The Law (or lack thereof)
It does not help that enforced disappearance is not yet a legal offence in the Thai penal code, nor has Thailand ratified the International Convention for the Protection of All Persons from Enforced Disappearances pending domestic legislation. As Thailand’s Appeals Court ruled, a dead body is required to convict someone for murder, and the victim’s relatives cannot bring a case without proving that the victim is incapable of doing so. However, the very definition of enforced disappearances entails that the victim is missing– thus a body cannot be produced, nor can they bring a case. One does not need to be a legal expert to know that this is convoluted.
The government has acknowledged this, to its credit. The Prayut administration is attempting to remedy this legal loophole with the Prevention and Suppression of Torture and Enforced Disappearance Bill. However, the International Commission of Jurists have expressed concerns over delays as well as inadequate legal provisions on torture and enforced disappearances that do not meet international standards.
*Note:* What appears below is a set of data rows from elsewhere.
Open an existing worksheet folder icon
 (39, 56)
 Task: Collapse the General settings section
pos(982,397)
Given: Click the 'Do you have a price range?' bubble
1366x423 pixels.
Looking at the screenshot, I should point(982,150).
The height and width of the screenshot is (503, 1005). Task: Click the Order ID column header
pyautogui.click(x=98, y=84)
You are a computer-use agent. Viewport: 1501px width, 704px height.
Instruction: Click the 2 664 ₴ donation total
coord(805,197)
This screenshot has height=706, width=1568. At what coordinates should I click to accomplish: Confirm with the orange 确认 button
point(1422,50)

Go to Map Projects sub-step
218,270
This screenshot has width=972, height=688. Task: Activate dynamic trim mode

Be that as it may, Thailand is still bound by relevant domestic and international laws and principles. Thailand must uphold the rights to liberty, fair trial, legal counsel, equal protection and presumption of innocence – all of which are violated by enforced disappearances. Thailand is bound by the International Covenant on Civil and Political Rights and the Convention against Torture, meaning that Thailand is bound it investigate crimes of torture and enforced disappearances. Thailand is also bound by international customary law, in which many obligations are enshrined. This includes the principle of non-refoulement, meaning that Thailand must ensure that no one will be returned to a country where they risk facing torture.
Given all these frameworks, the Thai criminal justice system can do better. Regardless of the law allegedly broken, each and every Thai has rights that must not be arbitrarily taken away. These disappearances stained our institutions with its failure to provide access to justice for the victims and accountability to those involved.
The government was right when it reaffirmed its duty to protect its citizens from human rights violations, and when they told the international community that they take these cases seriously. Respecting due process with regards to the student activists should be the first step to fulfilling this pledge. Passing the Bill and ratifying the Convention is the next.